Michele Attias Life Coach

Change Your Story Change Your Life

During your childhood years, story time was that beautiful moment you might have looked forward to at the end of the day.

The moment a parent sat alongside you, balancing a storybook on their knee, lights out, whilst cocooned within the covers, you closed your eyes and fell asleep. It all felt warm, fuzzy and a perfect ending to a childhood kind of day.

During those times, stories were experienced as giving us the ending we always wanted. Boy meets girl, prince rescues the princess, the hero rescues a poor farmer trapped in a doomed location.

There was a magic to it, as we allowed our imagination to roam free and sprinkled fairy dust on the story.

As we reach adulthood, these took on a different form. They became dark, mysterious and included a dialogue that would put any top Hollywood screenwriter to shame.

By this, I mean the stories we tell ourselves about who we are and what we can become. Creating a narrative based on our perspective, making up an interpretation which slots right in.
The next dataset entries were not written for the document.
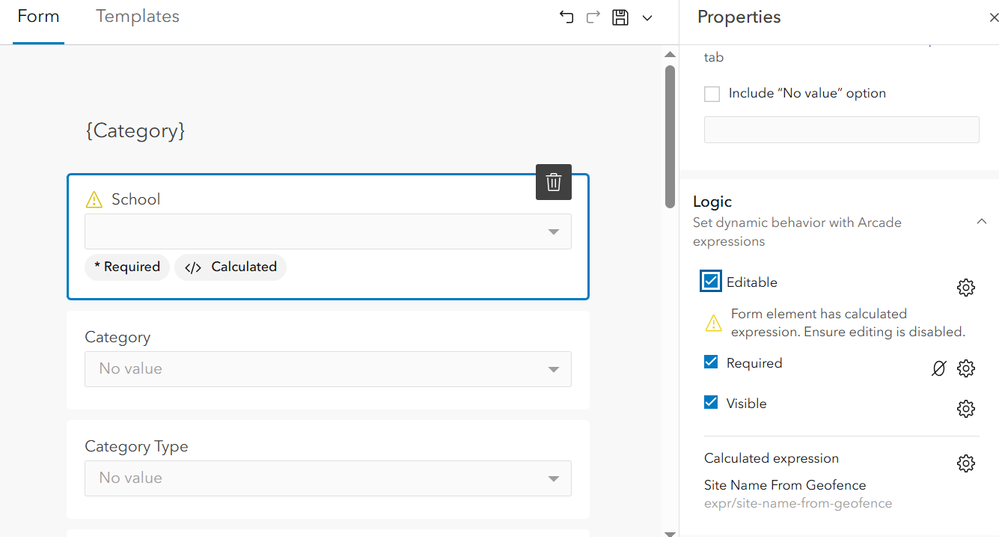Click the remove expression icon beside Required
The height and width of the screenshot is (537, 999).
tap(938, 368)
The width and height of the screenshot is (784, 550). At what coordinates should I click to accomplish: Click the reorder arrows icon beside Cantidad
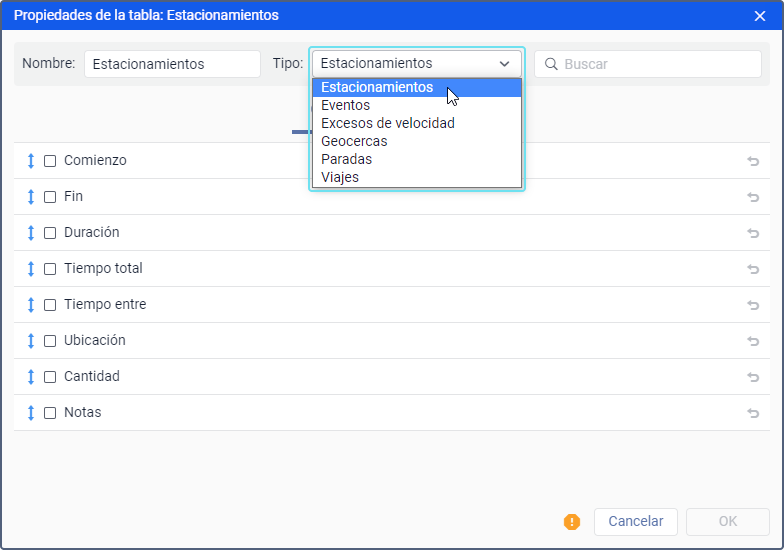31,377
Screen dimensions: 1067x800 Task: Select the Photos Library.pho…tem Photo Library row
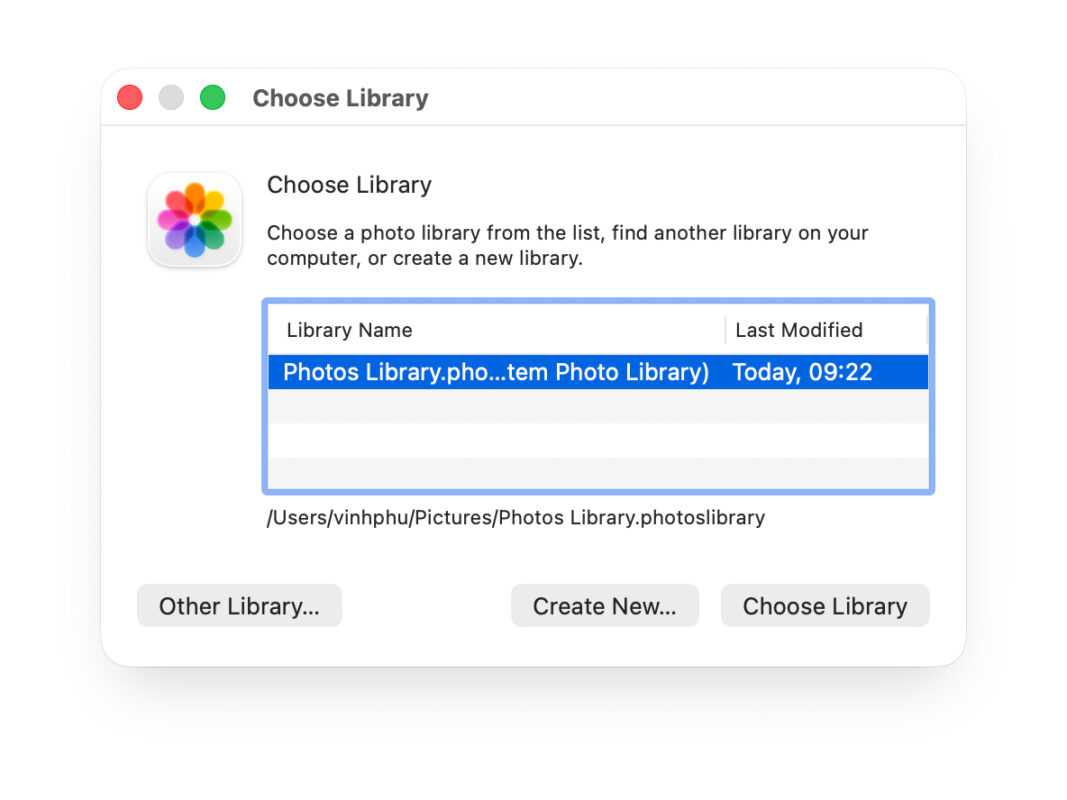[x=598, y=372]
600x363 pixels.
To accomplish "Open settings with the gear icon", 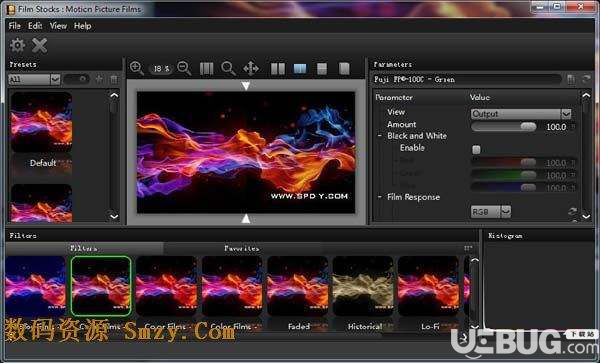I will pos(17,46).
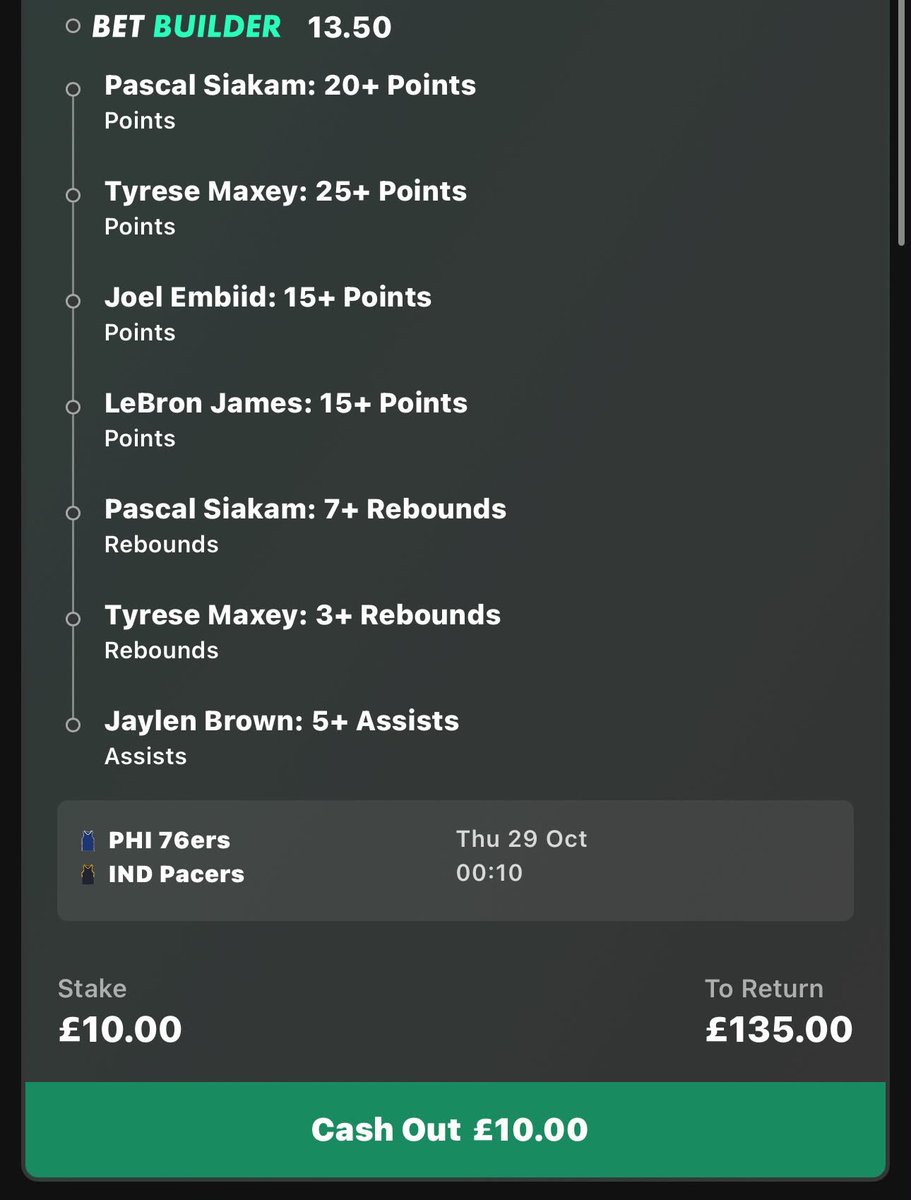The width and height of the screenshot is (911, 1200).
Task: Tap the Stake £10.00 amount
Action: [x=120, y=1029]
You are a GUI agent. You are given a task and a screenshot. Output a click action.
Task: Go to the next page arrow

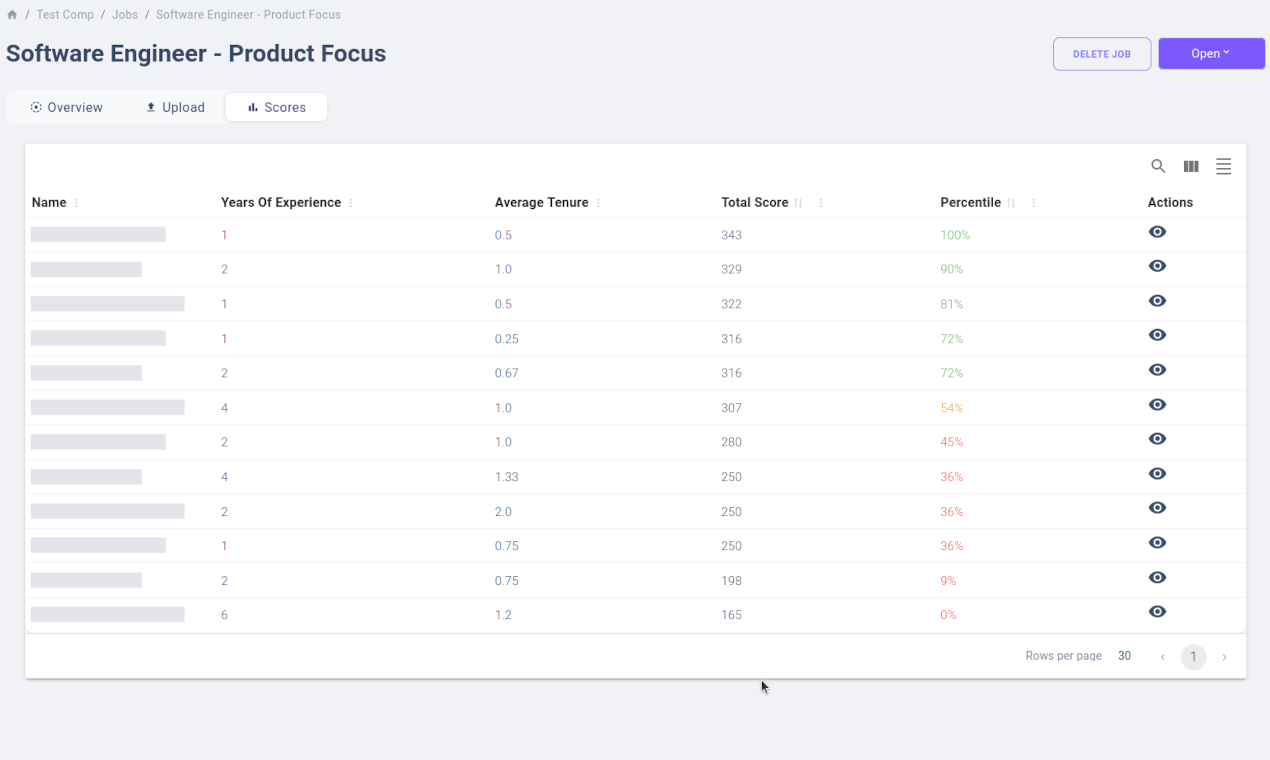point(1224,657)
You might recognise some popular ones;

‘I’m not enough unless I have a partner’, ‘People like me don’t have an ability to make money,’ ‘If I don’t keep people out of my life, they will take over,’ ‘I can’t be in a relationship and have a career,’ ‘Everyone else has got it together except me.’

They inform the decisions you make, the habits and behaviours you embody, and the way you show up in life. You attach to that story as if it was a contract that can’t be broken, yet never questioning its validity or truth,

Stories are a central theme of our universal psyche, and if you want to make any change in your life, you need to become aware of which stories are powering your life.

Questioning their validity and truth.

The issue is that the imagination is so much more compelling, which is why fiction books far outsell non-fiction books. Harry Potter will always outpace any other biography.

Our imagination will always outsell reality.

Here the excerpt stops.